Herb Rice Waffles with Gazpacho Ice Cream
If it’s hot and humid outside, only gazpacho ice cream will help you!
You see, the heat is starting to have a brain-shredding effect, and the increase in cold vegetable soup much-blogged about in recent weeks is logical, right? I’m stealing a soup recipe from Cucina Piccina (thank you!) because it already includes an ingredient that I think is fitting for the ice cream version - melon! I’m adopting the recipe almost identically
- 1 mini cucumber
- one small red and yellow bell pepper each
- 1/2 large green bell pepper
- 9 ripe vine tomatoes
- 1 small carrot
- 1 small fennel bulb
- 2 red spring onions, save some green for decoration
- 3 small garlic cloves
- 400 ml vegetable juice
- 2 tablespoons olive oil
- 1 tsp piment d’Espelette
- 1 dash of white wine
- 1/4 watermelon
- a good amount of salt,
- pepper
- 1 sprig tarragon
- 1 small ladle of invert sugar
everything is peeled, seeded, cleaned, chopped and then pureed with a magic wand. I grill the peppers in the oven, this gives a little more flavor and I can peel off the skin. And then first for 30 minutes in the freezer, so that the poor ice cream machine does not groan so afterwards.

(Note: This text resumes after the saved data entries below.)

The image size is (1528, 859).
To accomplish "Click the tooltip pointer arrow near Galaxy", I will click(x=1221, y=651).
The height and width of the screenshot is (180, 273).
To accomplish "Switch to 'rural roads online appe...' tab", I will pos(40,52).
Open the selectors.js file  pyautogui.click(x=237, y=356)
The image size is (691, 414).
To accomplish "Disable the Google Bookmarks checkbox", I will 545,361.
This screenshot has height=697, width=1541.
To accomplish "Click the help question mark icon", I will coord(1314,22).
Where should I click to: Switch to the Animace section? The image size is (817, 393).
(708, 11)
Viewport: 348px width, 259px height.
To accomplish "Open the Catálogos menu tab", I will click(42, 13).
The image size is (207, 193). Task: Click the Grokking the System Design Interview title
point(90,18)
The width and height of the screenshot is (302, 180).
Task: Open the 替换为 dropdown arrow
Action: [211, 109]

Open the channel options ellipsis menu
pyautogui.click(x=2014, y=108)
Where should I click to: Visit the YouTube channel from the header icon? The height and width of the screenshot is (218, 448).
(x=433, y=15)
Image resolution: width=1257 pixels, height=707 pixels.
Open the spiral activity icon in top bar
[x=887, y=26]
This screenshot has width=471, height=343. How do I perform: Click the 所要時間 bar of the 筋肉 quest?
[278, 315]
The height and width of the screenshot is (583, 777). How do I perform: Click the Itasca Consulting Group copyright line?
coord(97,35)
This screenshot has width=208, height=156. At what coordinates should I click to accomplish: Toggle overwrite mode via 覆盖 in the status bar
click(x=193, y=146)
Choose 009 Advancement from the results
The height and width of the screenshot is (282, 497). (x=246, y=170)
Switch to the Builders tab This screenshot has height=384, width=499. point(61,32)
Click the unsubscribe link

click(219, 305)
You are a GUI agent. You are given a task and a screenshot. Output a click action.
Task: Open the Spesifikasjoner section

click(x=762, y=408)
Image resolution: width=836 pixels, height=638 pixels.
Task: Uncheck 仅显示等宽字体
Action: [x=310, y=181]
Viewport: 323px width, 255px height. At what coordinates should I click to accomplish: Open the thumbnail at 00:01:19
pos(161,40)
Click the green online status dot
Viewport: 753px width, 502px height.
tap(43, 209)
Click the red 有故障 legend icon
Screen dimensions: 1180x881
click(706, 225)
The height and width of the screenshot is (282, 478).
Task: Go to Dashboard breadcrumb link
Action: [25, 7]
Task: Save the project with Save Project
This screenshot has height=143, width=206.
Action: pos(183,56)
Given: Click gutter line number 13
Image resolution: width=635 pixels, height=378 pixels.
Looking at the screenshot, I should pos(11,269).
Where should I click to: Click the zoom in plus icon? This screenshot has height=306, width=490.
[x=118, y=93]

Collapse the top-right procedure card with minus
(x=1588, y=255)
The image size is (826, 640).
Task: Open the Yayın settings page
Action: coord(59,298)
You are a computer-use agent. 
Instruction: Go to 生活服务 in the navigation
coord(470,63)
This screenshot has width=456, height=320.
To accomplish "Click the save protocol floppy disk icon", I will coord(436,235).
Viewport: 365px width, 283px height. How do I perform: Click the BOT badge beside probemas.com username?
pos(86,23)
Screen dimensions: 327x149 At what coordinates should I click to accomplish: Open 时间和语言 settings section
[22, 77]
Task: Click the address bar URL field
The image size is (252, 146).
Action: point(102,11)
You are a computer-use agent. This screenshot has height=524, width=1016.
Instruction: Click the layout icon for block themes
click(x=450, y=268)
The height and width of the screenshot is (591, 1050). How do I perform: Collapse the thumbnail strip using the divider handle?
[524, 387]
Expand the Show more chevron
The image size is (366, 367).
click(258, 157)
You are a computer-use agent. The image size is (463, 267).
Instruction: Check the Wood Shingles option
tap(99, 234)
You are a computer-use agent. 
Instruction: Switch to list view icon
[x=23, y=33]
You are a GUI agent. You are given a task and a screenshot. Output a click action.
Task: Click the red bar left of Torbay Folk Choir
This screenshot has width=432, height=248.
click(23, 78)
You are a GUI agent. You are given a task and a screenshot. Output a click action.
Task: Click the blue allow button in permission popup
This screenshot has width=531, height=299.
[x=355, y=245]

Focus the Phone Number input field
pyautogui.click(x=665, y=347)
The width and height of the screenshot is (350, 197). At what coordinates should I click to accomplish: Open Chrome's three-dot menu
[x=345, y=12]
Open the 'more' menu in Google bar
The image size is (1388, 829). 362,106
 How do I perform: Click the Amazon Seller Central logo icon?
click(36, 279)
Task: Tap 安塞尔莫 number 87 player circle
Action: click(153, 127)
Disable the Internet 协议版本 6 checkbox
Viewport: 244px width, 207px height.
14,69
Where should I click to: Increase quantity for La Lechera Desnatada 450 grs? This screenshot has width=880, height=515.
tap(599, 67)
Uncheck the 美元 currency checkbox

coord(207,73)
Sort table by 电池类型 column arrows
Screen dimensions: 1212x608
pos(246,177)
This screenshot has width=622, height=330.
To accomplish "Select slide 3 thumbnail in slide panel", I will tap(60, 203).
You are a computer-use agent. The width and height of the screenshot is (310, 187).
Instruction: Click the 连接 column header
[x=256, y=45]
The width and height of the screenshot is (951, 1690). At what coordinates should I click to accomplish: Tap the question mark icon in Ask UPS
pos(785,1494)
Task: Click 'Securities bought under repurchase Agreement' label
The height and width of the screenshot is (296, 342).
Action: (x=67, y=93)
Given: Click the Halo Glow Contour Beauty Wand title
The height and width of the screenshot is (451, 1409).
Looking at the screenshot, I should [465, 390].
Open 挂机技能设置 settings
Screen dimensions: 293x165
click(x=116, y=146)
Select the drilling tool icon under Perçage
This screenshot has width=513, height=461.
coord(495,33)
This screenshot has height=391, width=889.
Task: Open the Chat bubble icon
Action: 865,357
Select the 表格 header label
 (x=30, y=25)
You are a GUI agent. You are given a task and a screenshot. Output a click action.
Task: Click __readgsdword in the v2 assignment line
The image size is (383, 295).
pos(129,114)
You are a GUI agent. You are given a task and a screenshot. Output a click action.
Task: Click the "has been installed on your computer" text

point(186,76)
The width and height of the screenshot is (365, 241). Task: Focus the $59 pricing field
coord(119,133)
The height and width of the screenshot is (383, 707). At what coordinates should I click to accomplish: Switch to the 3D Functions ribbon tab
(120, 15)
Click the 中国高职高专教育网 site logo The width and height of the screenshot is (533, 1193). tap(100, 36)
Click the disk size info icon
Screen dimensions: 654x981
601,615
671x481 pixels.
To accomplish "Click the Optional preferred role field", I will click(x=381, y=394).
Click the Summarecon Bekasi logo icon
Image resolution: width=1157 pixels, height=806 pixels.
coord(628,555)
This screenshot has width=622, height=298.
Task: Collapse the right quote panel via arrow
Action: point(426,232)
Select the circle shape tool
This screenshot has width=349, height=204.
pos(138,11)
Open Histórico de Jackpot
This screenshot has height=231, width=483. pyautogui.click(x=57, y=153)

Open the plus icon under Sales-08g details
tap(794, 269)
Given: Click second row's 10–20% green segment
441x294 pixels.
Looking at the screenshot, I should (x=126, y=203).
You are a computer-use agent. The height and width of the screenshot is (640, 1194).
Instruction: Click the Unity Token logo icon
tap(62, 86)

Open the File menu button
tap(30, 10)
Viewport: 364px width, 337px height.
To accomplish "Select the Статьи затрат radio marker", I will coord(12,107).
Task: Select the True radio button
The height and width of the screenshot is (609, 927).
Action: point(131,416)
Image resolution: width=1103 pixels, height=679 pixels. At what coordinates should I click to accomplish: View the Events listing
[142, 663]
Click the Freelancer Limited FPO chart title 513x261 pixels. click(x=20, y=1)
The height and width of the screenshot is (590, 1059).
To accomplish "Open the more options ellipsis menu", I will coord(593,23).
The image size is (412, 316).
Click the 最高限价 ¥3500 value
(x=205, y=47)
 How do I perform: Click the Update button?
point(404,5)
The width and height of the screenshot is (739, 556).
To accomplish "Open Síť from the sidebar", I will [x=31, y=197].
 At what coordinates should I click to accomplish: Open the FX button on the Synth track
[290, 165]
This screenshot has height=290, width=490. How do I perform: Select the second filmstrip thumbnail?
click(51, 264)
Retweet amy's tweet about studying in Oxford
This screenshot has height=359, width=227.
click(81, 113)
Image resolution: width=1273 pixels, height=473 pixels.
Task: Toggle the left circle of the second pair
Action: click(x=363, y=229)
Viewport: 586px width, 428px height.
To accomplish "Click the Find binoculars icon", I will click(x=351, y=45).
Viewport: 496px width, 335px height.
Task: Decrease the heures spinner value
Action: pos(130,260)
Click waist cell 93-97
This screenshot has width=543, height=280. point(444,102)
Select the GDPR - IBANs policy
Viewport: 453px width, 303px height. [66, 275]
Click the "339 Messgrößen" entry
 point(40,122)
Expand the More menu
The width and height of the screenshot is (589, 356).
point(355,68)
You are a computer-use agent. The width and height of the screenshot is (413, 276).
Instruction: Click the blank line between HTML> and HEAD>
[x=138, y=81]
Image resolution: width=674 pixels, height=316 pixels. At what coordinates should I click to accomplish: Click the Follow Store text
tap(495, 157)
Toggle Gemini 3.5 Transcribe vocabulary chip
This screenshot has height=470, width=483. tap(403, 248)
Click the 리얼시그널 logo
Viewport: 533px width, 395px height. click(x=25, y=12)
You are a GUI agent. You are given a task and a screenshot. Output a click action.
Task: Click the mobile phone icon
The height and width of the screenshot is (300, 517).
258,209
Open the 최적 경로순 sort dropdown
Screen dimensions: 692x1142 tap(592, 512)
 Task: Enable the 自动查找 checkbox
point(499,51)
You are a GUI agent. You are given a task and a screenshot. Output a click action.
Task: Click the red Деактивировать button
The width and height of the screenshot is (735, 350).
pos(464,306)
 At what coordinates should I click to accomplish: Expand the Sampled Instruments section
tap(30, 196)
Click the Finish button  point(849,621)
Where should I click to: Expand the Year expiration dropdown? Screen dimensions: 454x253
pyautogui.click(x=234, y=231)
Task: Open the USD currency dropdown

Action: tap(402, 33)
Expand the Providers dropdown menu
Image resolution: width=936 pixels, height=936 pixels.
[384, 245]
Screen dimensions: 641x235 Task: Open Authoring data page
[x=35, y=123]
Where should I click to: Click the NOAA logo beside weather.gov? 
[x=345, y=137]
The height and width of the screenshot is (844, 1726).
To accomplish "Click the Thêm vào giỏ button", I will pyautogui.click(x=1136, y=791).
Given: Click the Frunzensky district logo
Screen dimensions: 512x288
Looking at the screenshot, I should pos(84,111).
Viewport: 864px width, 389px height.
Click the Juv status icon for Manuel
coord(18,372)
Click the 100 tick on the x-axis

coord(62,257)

The waffle batter is improvised:
- 150 g cooked basmati rice from the day before
- 2 eggs
- 1/4 l milk
- 2 small sprigs of rosemary, finely chopped
- 2 handfuls of basil, finely chopped
- 1 spring onion, finely grated with the Microplane
- 8 good tablespoons of double flour 405
- 1 teaspoon baking soda
- nutmeg
- salt
- pepper
The guacamole planned as a “sauce” to go with this is cancelled due to a rock hard avocado. I mix instead
- 1 cup creme fraiche
- juice of 1 lime
- 1 tablespoon cane sugar
this fits perfectly, the acidity complements the vegetable ice cream perfectly.
When I started, it was 34 degrees outside. In between was doomsday thunderstorm and now it’s 19. The ice cream was still “first choice”! Unfortunately, I ate too much of it…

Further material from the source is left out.